The immune system has many components that work together in protecting the body from foreign invaders. One of the most important types of immune cells is T lymphocytes or T cells, a type of white blood cell that acts as the core of adaptive immunity, the system that modifies the immune response to specific pathogens.
Notice: The authors of the research paper that this news story reported upon have retracted this article. After the publication of this article, it came to the author's attention that in order to support the conclusions of the study, the authors should have used primary T cells instead of T cell lines. Additionally, there are concerns that the flow cytometry methodology applied here was flawed. These points resulted in the conclusions being considered invalid. All authors agree with this retraction.
T-lymphocytes attack a colony of fungi. Image Credit: UGREEN 3S / Shutterstock
Now, a team from the United States and China revealed evidence that the coronavirus disease, caused by the severe acute respiratory syndrome coronavirus (SARS-CoV-2), attacks the immune system’s T lymphocytes. The worrying findings highlight the destructive power of the novel coronavirus, which can destroy the immune system, leaving the patient unable to fight off the infection.

____________________

* [What you will do]:
1) How would you translate this sentence from the article on coronavirus and T cells into French: "These points resulted in the conclusions being considered invalid."?
2) Could you reproduce the article on coronavirus and T cells word for word, starting at "The immune system has" and ending at "with this retraction."?
3) According to the article on coronavirus and T cells, what does the novel coronavirus do to the body? List every effect the article names.

* [Source data]:
____________________

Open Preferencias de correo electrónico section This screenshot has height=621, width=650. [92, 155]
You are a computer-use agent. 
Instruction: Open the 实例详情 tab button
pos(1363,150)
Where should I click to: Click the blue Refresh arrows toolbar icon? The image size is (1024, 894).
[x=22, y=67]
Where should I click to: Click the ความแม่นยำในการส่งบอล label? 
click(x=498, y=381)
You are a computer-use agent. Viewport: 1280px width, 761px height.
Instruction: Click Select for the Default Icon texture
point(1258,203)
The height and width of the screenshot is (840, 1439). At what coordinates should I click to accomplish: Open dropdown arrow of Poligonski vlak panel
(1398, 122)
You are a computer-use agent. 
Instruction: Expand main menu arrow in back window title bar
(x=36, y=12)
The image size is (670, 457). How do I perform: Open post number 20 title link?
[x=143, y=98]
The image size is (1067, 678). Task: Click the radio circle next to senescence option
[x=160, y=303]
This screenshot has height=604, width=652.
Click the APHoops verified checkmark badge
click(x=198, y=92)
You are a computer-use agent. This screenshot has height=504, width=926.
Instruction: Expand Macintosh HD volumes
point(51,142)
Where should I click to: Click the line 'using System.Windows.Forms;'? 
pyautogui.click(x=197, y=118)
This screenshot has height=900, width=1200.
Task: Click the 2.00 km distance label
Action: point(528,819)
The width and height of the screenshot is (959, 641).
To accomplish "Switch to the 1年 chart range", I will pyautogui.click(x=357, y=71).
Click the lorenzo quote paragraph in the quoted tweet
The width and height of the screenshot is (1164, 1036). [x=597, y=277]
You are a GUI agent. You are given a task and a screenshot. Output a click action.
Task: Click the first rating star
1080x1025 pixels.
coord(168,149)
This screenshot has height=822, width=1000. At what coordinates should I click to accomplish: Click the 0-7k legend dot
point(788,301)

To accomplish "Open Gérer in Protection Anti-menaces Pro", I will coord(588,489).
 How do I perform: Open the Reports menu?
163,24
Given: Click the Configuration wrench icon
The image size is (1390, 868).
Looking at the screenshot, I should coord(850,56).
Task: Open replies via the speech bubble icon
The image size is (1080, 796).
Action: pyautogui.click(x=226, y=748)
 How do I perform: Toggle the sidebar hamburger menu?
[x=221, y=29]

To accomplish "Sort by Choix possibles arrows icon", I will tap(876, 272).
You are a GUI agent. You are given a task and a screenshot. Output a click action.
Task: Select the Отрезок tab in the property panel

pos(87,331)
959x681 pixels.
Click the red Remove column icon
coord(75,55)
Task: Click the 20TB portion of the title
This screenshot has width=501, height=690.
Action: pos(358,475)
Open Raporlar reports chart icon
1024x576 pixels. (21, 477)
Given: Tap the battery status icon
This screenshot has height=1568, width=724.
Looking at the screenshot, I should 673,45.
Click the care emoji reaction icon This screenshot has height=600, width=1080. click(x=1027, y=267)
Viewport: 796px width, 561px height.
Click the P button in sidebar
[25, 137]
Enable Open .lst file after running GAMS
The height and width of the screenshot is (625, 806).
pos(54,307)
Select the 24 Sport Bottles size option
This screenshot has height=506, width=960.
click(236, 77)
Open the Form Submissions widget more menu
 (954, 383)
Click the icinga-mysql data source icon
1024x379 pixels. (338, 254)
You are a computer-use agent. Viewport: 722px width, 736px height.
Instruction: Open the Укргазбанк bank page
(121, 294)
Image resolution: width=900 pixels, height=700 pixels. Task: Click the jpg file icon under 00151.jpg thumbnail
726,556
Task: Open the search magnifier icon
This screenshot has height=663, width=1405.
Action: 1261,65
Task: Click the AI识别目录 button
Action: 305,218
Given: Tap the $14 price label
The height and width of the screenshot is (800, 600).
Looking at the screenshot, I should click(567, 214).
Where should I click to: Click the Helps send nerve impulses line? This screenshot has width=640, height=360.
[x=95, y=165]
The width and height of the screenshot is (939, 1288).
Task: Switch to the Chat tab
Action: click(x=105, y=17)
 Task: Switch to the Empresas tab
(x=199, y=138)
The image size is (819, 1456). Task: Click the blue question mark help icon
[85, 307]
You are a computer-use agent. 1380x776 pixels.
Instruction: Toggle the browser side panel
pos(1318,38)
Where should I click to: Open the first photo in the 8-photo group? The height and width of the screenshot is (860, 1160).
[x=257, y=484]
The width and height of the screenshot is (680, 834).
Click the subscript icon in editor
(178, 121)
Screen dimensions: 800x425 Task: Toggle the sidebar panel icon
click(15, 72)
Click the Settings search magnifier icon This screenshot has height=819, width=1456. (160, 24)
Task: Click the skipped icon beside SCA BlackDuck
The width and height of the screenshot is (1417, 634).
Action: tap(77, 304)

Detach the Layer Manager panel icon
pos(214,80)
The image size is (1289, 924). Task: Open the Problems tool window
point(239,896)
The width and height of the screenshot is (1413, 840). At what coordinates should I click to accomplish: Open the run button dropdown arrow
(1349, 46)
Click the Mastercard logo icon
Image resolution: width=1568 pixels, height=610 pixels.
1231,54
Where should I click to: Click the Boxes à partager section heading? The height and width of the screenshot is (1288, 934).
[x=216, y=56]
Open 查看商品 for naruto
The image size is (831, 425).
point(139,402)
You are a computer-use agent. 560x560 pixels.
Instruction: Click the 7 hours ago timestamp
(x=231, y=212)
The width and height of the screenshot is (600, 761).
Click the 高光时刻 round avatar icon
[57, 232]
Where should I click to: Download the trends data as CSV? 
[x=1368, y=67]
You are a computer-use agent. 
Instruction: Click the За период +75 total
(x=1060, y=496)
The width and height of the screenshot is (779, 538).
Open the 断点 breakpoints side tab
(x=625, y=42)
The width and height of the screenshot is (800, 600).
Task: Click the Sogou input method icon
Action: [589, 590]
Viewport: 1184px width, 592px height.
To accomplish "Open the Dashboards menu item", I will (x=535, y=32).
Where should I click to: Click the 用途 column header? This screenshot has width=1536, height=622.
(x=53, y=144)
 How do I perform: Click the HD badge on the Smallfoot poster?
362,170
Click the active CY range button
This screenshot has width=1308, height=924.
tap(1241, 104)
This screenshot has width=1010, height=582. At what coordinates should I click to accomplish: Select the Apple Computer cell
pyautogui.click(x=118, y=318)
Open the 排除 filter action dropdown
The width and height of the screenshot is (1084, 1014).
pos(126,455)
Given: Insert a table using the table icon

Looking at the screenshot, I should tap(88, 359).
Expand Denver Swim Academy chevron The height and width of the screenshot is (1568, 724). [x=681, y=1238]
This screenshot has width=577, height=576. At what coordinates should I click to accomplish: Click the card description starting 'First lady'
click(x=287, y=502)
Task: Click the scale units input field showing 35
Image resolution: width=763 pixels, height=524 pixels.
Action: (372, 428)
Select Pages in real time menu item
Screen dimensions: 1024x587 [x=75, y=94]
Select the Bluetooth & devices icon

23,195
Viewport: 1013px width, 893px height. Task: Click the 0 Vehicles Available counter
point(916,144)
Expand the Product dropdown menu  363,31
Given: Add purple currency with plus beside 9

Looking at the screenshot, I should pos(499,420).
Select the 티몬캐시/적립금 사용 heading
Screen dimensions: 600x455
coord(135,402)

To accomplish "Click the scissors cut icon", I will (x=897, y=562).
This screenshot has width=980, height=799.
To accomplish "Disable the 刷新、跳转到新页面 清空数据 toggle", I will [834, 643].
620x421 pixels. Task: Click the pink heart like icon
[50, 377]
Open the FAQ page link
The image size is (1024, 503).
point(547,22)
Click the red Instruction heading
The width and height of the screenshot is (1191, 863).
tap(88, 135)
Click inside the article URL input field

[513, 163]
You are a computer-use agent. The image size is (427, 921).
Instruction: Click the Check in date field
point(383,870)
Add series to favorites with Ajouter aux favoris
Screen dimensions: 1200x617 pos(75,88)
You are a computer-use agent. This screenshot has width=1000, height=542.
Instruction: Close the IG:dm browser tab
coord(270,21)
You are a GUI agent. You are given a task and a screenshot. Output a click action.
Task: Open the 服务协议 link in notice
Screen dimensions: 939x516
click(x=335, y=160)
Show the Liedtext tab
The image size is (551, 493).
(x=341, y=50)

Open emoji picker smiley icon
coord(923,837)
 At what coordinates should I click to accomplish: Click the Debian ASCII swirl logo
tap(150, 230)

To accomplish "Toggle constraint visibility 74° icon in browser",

____________________

* [Exercise responses]:
1) Ces points ont conduit à considérer les conclusions comme invalides.

2)
The immune system has many components that work together in protecting the body from foreign invaders. One of the most important types of immune cells is T lymphocytes or T cells, a type of white blood cell that acts as the core of adaptive immunity, the system that modifies the immune response to specific pathogens.
Notice: The authors of the research paper that this news story reported upon have retracted this article. After the publication of this article, it came to the author's attention that in order to support the conclusions of the study, the authors should have used primary T cells instead of T cell lines. Additionally, there are concerns that the flow cytometry methodology applied here was flawed. These points resulted in the conclusions being considered invalid. All authors agree with this retraction.

3)
- It attacks the immune system's T lymphocytes.
- It can destroy the immune system.
- It leaves the patient unable to fight off the infection.